» **PROBLEM DETAILS**: What is needed is an exact transcription of every record below.

-- Opening Marker --

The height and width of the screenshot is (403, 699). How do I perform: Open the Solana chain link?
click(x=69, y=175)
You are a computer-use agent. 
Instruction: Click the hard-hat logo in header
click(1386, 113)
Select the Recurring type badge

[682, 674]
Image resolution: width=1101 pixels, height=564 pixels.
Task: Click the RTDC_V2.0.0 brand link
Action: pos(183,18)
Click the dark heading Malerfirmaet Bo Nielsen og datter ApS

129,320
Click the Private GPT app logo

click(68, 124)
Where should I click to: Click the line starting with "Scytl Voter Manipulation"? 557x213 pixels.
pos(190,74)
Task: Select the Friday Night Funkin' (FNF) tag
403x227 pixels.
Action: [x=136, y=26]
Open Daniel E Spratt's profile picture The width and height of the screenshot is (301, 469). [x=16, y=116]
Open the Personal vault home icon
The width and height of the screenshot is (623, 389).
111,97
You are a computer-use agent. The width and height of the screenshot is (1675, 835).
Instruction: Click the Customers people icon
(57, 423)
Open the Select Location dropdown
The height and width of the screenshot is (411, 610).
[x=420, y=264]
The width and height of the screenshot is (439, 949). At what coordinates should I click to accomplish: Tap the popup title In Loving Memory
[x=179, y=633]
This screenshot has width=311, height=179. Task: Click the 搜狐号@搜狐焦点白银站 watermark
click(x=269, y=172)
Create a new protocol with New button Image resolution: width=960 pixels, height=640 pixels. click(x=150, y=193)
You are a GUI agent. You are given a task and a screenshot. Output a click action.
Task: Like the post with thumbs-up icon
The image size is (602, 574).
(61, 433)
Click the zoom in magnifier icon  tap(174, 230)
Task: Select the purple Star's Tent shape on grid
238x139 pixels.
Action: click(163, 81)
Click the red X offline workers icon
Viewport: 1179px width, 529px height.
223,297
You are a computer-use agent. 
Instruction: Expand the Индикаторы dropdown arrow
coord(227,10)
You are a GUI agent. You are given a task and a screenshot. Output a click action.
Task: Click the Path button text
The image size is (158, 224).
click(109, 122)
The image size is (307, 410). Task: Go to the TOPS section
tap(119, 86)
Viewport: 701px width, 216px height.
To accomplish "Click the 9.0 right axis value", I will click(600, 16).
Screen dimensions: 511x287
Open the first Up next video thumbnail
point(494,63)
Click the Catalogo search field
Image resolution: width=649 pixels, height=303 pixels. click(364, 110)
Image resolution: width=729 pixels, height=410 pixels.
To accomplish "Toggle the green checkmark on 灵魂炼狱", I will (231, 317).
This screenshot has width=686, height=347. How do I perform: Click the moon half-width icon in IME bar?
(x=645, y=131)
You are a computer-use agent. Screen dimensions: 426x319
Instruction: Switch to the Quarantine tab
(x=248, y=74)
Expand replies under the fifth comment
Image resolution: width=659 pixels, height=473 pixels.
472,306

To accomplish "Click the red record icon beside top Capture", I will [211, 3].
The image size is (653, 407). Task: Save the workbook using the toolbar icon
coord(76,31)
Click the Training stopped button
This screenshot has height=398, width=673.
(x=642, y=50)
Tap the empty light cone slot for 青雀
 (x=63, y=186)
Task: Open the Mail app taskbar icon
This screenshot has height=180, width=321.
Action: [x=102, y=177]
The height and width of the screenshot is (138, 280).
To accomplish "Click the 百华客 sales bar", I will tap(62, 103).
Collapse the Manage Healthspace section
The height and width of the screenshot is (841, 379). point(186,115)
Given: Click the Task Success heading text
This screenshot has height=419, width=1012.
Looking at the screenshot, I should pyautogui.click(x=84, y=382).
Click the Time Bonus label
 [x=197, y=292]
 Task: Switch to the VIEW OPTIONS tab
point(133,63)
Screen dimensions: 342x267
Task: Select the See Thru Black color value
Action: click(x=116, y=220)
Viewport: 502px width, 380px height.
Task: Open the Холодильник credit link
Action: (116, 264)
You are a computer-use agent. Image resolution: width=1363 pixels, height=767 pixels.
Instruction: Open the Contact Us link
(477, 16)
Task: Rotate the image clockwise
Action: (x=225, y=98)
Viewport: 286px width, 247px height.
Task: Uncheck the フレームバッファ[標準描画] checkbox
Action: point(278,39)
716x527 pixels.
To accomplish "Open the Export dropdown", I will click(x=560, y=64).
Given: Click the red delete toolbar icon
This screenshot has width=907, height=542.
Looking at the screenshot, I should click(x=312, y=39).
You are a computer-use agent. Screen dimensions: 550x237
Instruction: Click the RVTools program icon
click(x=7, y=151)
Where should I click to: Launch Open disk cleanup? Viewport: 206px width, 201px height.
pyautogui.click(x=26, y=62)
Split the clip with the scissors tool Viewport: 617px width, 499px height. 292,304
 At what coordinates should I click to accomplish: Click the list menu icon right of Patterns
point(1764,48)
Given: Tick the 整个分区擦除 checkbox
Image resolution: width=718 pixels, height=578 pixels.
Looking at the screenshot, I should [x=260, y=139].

-- Closing Marker --

» **EXERCISE SOLUTION**:
The height and width of the screenshot is (403, 699). How do I perform: Open the Solana chain link?
click(x=69, y=175)
You are a computer-use agent. 
Instruction: Click the hard-hat logo in header
click(1386, 113)
Select the Recurring type badge

[682, 674]
Image resolution: width=1101 pixels, height=564 pixels.
Task: Click the RTDC_V2.0.0 brand link
Action: pos(183,18)
Click the dark heading Malerfirmaet Bo Nielsen og datter ApS

129,320
Click the Private GPT app logo

click(68, 124)
Where should I click to: Click the line starting with "Scytl Voter Manipulation"? 557x213 pixels.
pos(190,74)
Task: Select the Friday Night Funkin' (FNF) tag
403x227 pixels.
Action: [x=136, y=26]
Open Daniel E Spratt's profile picture The width and height of the screenshot is (301, 469). [x=16, y=116]
Open the Personal vault home icon
The width and height of the screenshot is (623, 389).
111,97
You are a computer-use agent. The width and height of the screenshot is (1675, 835).
Instruction: Click the Customers people icon
(57, 423)
Open the Select Location dropdown
The height and width of the screenshot is (411, 610).
[x=420, y=264]
The width and height of the screenshot is (439, 949). At what coordinates should I click to accomplish: Tap the popup title In Loving Memory
[x=179, y=633]
This screenshot has width=311, height=179. Task: Click the 搜狐号@搜狐焦点白银站 watermark
click(x=269, y=172)
Create a new protocol with New button Image resolution: width=960 pixels, height=640 pixels. click(x=150, y=193)
You are a GUI agent. You are given a task and a screenshot. Output a click action.
Task: Like the post with thumbs-up icon
The image size is (602, 574).
(61, 433)
Click the zoom in magnifier icon  tap(174, 230)
Task: Select the purple Star's Tent shape on grid
238x139 pixels.
Action: click(163, 81)
Click the red X offline workers icon
Viewport: 1179px width, 529px height.
223,297
You are a computer-use agent. 
Instruction: Expand the Индикаторы dropdown arrow
coord(227,10)
You are a GUI agent. You are given a task and a screenshot. Output a click action.
Task: Click the Path button text
The image size is (158, 224).
click(109, 122)
The image size is (307, 410). Task: Go to the TOPS section
tap(119, 86)
Viewport: 701px width, 216px height.
To accomplish "Click the 9.0 right axis value", I will click(600, 16).
Screen dimensions: 511x287
Open the first Up next video thumbnail
point(494,63)
Click the Catalogo search field
Image resolution: width=649 pixels, height=303 pixels. click(364, 110)
Image resolution: width=729 pixels, height=410 pixels.
To accomplish "Toggle the green checkmark on 灵魂炼狱", I will (231, 317).
This screenshot has width=686, height=347. How do I perform: Click the moon half-width icon in IME bar?
(x=645, y=131)
You are a computer-use agent. Screen dimensions: 426x319
Instruction: Switch to the Quarantine tab
(x=248, y=74)
Expand replies under the fifth comment
Image resolution: width=659 pixels, height=473 pixels.
472,306

To accomplish "Click the red record icon beside top Capture", I will [211, 3].
The image size is (653, 407). Task: Save the workbook using the toolbar icon
coord(76,31)
Click the Training stopped button
This screenshot has height=398, width=673.
(x=642, y=50)
Tap the empty light cone slot for 青雀
 (x=63, y=186)
Task: Open the Mail app taskbar icon
This screenshot has height=180, width=321.
Action: [x=102, y=177]
The height and width of the screenshot is (138, 280).
To accomplish "Click the 百华客 sales bar", I will tap(62, 103).
Collapse the Manage Healthspace section
The height and width of the screenshot is (841, 379). point(186,115)
Given: Click the Task Success heading text
This screenshot has height=419, width=1012.
Looking at the screenshot, I should pyautogui.click(x=84, y=382).
Click the Time Bonus label
 [x=197, y=292]
 Task: Switch to the VIEW OPTIONS tab
point(133,63)
Screen dimensions: 342x267
Task: Select the See Thru Black color value
Action: click(x=116, y=220)
Viewport: 502px width, 380px height.
Task: Open the Холодильник credit link
Action: (116, 264)
You are a computer-use agent. Image resolution: width=1363 pixels, height=767 pixels.
Instruction: Open the Contact Us link
(477, 16)
Task: Rotate the image clockwise
Action: (x=225, y=98)
Viewport: 286px width, 247px height.
Task: Uncheck the フレームバッファ[標準描画] checkbox
Action: point(278,39)
716x527 pixels.
To accomplish "Open the Export dropdown", I will click(x=560, y=64).
Given: Click the red delete toolbar icon
This screenshot has width=907, height=542.
Looking at the screenshot, I should click(x=312, y=39).
You are a computer-use agent. Screen dimensions: 550x237
Instruction: Click the RVTools program icon
click(x=7, y=151)
Where should I click to: Launch Open disk cleanup? Viewport: 206px width, 201px height.
pyautogui.click(x=26, y=62)
Split the clip with the scissors tool Viewport: 617px width, 499px height. 292,304
 At what coordinates should I click to accomplish: Click the list menu icon right of Patterns
point(1764,48)
Given: Tick the 整个分区擦除 checkbox
Image resolution: width=718 pixels, height=578 pixels.
Looking at the screenshot, I should [x=260, y=139].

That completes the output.